To sort out these contradictions, a global team of scientists analyzed the leaves of 7,670 plants from latitudes and ecosystems all over Earth, according to a press release. By taking into consideration average daytime and nighttime temperatures, rainfall and humidity, the researchers found a series of rules that govern the maximum size of leaves. 

“We came up with a new framework to model the way leaves should vary in their temperature, in the relationship to the site climate,” Wright tells Briggs. “What we’ve been able to show is over perhaps as much as half the world the overall limits to leaf size are much more set by the risk of freezing at night than the risk of overheating during the day.”

As Alice Klein at New Scientist reports, avoiding nighttime freezing or daytime overheating is a balancing act between two factors: the amount of surface area a leaf has that it can use for transpiration (sweating) and the size of its boundary layer, an area of still air immediately surrounding the leaf that acts as insulation.

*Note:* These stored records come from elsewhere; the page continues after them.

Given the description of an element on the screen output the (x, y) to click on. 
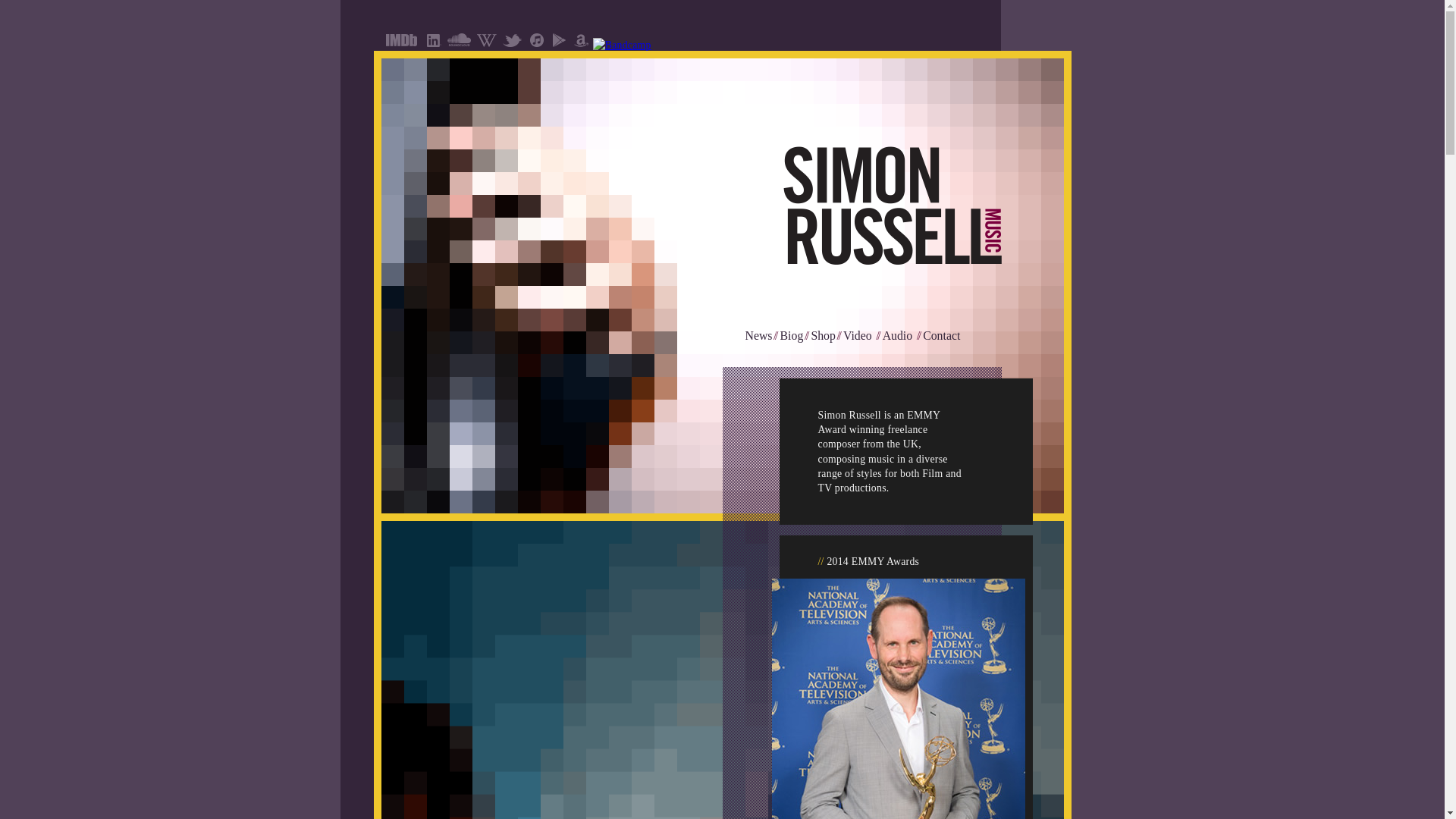
Simon Russell Original Soundtracks from Amazon (580, 44)
Simon Russell Original Soundtracks from Google Play (559, 44)
Shop (822, 335)
Video (857, 335)
Contact (941, 335)
Biog (791, 335)
News (757, 335)
Simon Russell Original Soundtracks from Bandcamp (621, 44)
Simon Russell Original Soundtracks from the iTunes Store (536, 44)
Audio (897, 335)
Given the description of an element on the screen output the (x, y) to click on. 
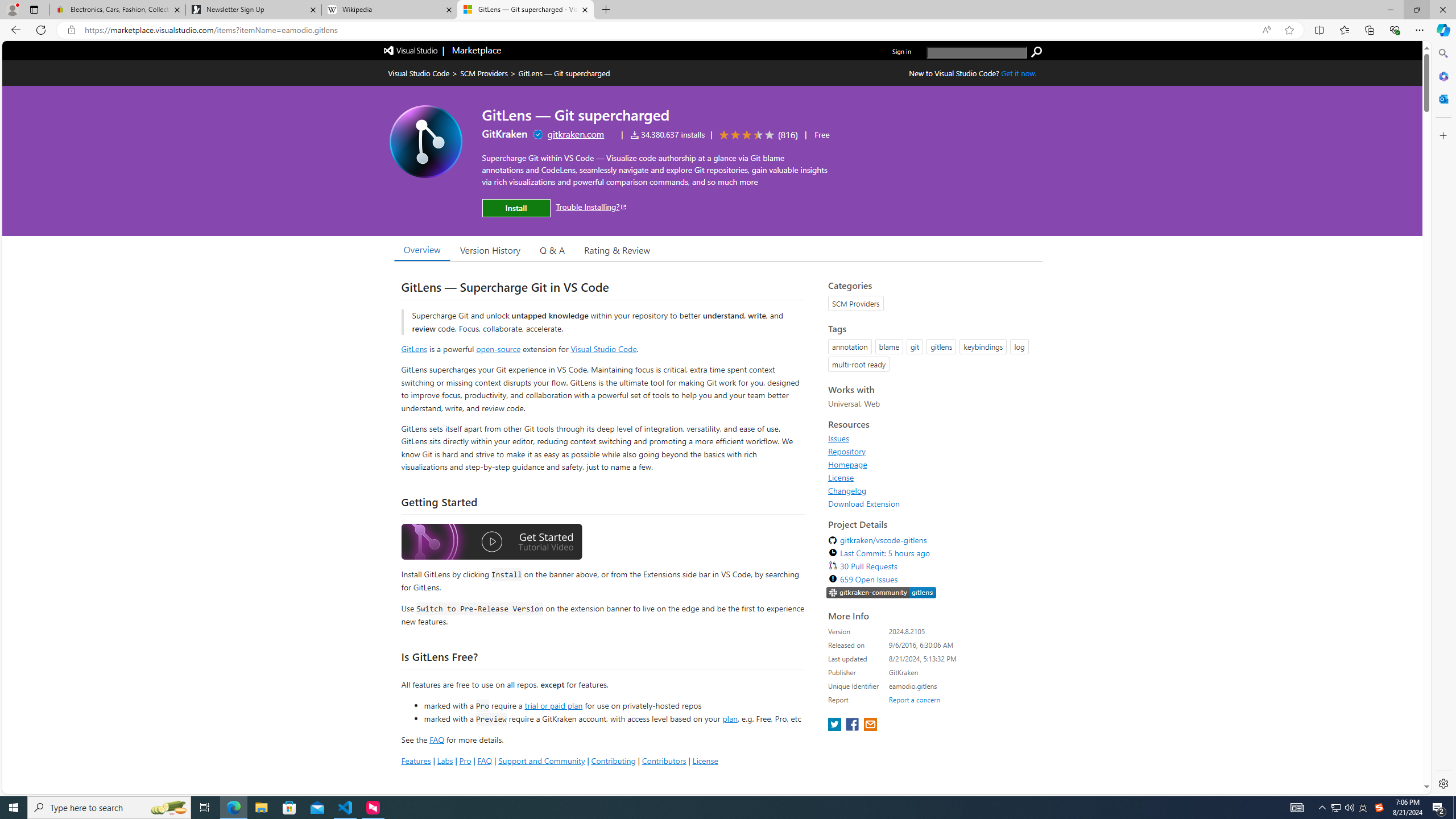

Because large leaves have thicker insulating boundary layers, it’s more difficult for them to absorb heat at night, making them more susceptible to cold temperatures. The boundary layer also makes them unsuited for desert climates, where the insulation puts them at risk of daytime overheating. But large leaves can survive in the tropics because with abundant water they are able to take advantage of transpiration to cool off. 

“It’s basically a trade-off between how much they heat up and how much water they have available to cool themselves down,” Wright tells Klein. “This new knowledge helps us to understand a fundamental aspect of how plants do business.”

The new understanding of leaf dynamics could help paleontologists reconstruct ancient climates and ecosystems from leaf fossils. But this new knowledge could also help researchers understand how vegetation will shift as climate change progresses and which species may be vulnerable to declines because of changing rain and temperature patterns, plant conservation biologist Andrew Lowe of the University of Adelaide tells Klein.

So this Fall, when the leaves begin to drop from the trees, take a look at the variety of shapes and sizes. That the surprising diversity happened for a reason.